I made this slightly cinnamon loaf and discovered that a house can never have too many banana breads hanging around.

Cinnamon and Chocolate Chunk Banana Bread

There is always and always has been a banana bread in the fridge at my parents' house. The best part of my mom's recipe was always the sugar she sprinkled atop the loaf's center before baking. She'd use turabin or just plain white, but since I was already straying from her traditional recipe I took the chance to go wild with the sugar. Cinnamon anyone?

for the bread
3 very ripe large-ish bananas
1 ½ c all-purpose flour
1 c sugar
1 stick unsalted butter
2 large eggs
1 tsp ground cinnamon
1 tsp baking soda
½ tsp salt
¼ c honey
¼ c milk (I used 2%, but whatever you have should work fine)
1 c dark chocolate chunks

for the topping
1 1/2 tbsp light brown sugar
1/2 tbsp white granulated sugar
1 tbsp ground cinnamon

Preheat the oven to 350° F. Coat a a 9 x 5-inch metal loaf pan with cooking spray, or line it with parchment paper, with the excess draping over the sides. (So you can remove the loaf without jeopardizing the topping.)

Melt the butter. In a medium bowl, combine the flour, sugar, cinnamon, baking soda, and salt. Mash the bananas in a large bowl. Add the butter, eggs, honey, and milk. Mix until just combined. Add the dry ingredients to the wet. Toss in the chocolate chunks and stir well. Pour the batter into the prepared pan.

In a small bowl, mix together the topping ingredients. Sprinkle them evenly over the batter.

Bake the bread on a middle rack for 50 - 60 minutes. A toothpick inserted in the center should come out clean.

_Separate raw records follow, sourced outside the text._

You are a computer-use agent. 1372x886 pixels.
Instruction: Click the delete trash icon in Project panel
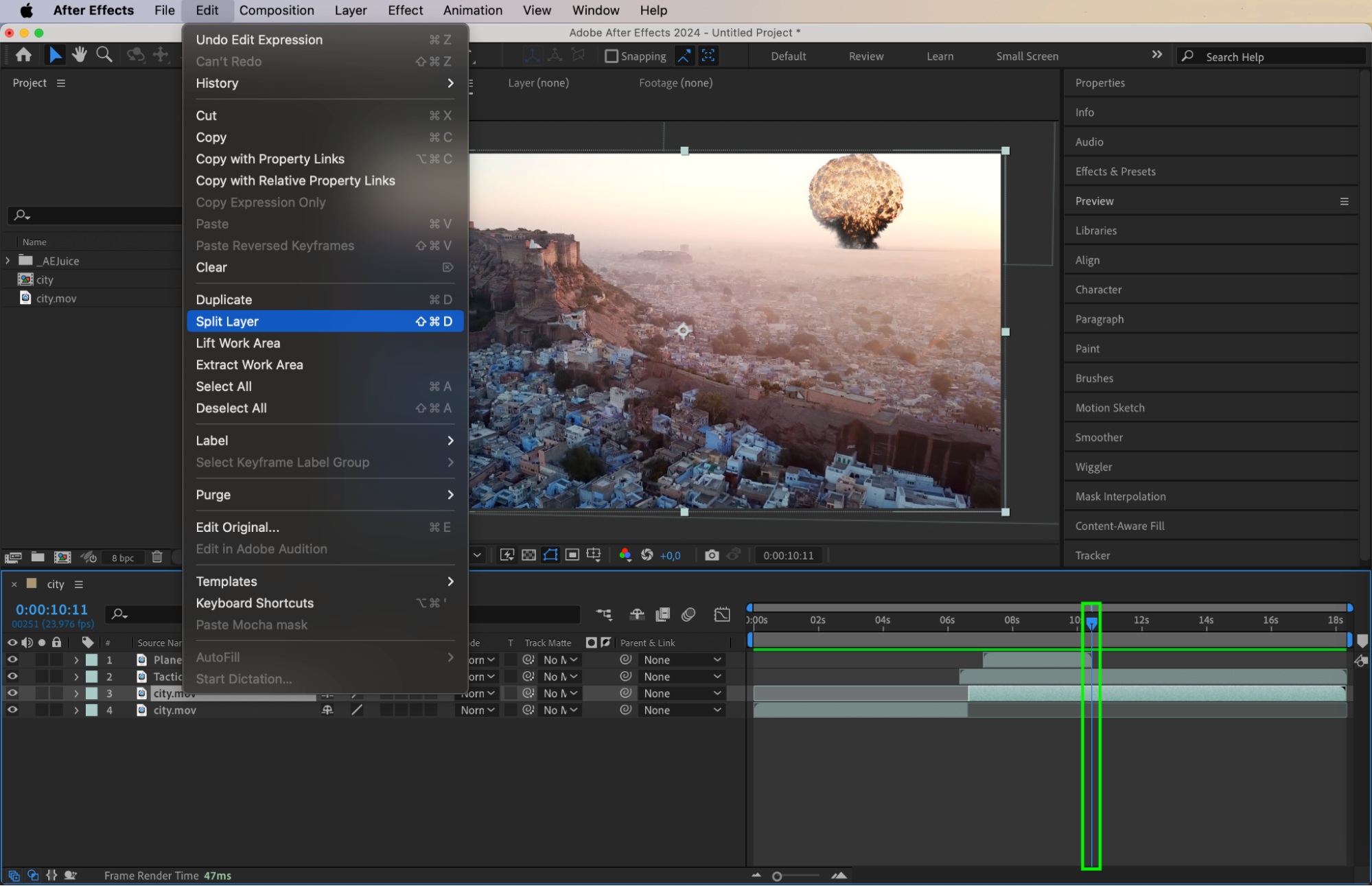(157, 557)
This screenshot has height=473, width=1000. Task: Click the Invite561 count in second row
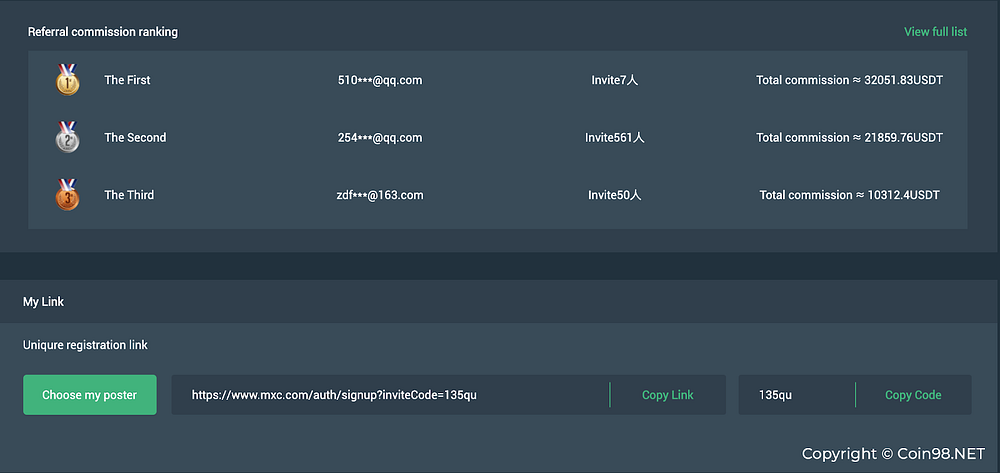[x=614, y=138]
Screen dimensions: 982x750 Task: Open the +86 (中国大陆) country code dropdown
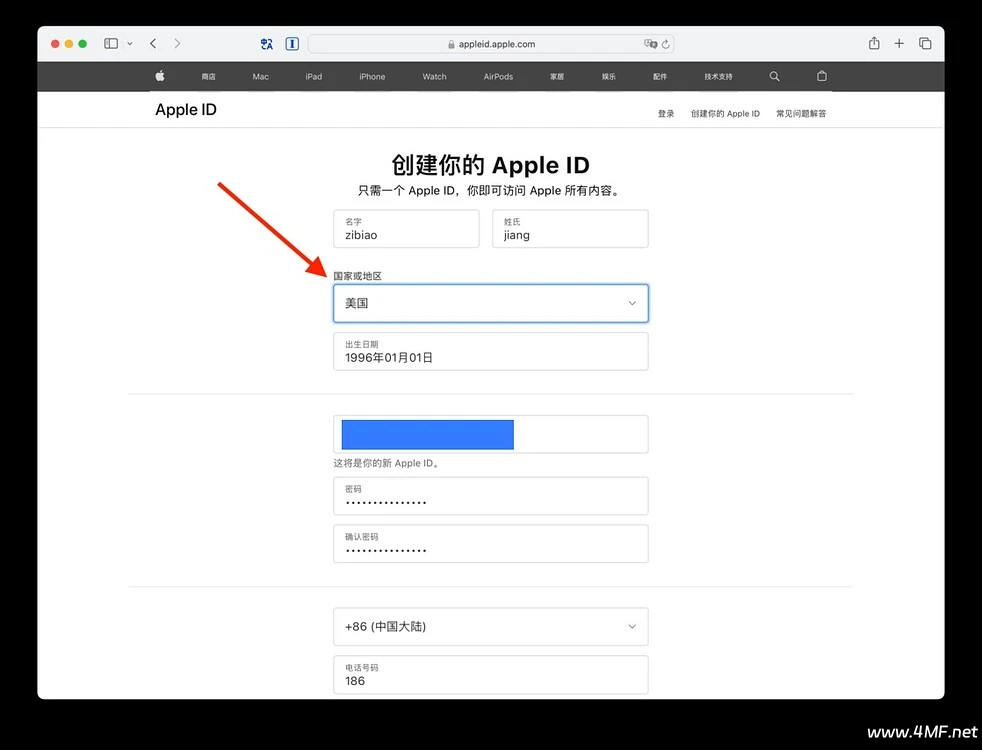pos(490,626)
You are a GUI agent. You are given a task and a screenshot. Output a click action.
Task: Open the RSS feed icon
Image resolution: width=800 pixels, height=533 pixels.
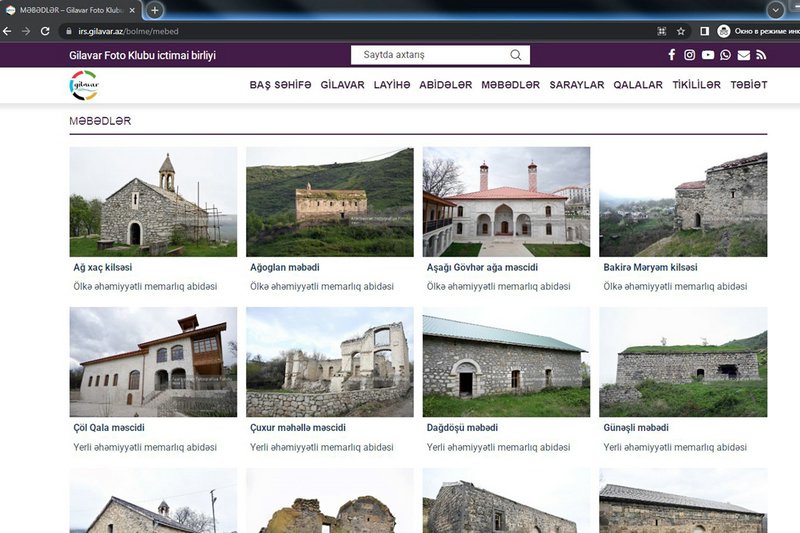[760, 55]
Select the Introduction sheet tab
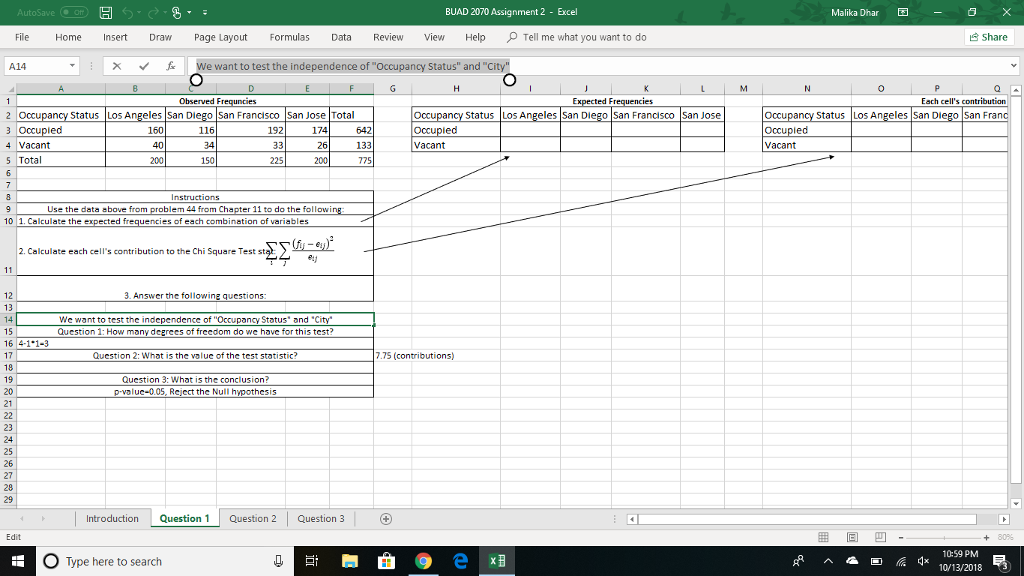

Cool the bread in the pan for 30 minutes, or, as I sometimes do, dig in while it's still warm. Watch the chocolate chunks - they burn!

This bread is delicious and lasts longer when refrigerated.


  1. thanks you will be seeing a similiar version very soon!!!!!!!!!!...my new fav too

  2. Hey Jenny--
    That bread sounds amazing. I can almost taste it. I'm in Cordoba still, where the regional specialty is their alfajor. They're made with a different kind of cookie (though not so different) and are "glaceado" with like, a royal icing (that's the kind with powdered sugar, right?) They also tend to feature fruit fillings, more often than dulce de leche. I've sampled a few, and while they're pretty tasty, I still hold that La Nona's are the best. I'm heading to Salta tonight and then back to Cynthia's next weekend. Have a great time in Montreal! Besos --S.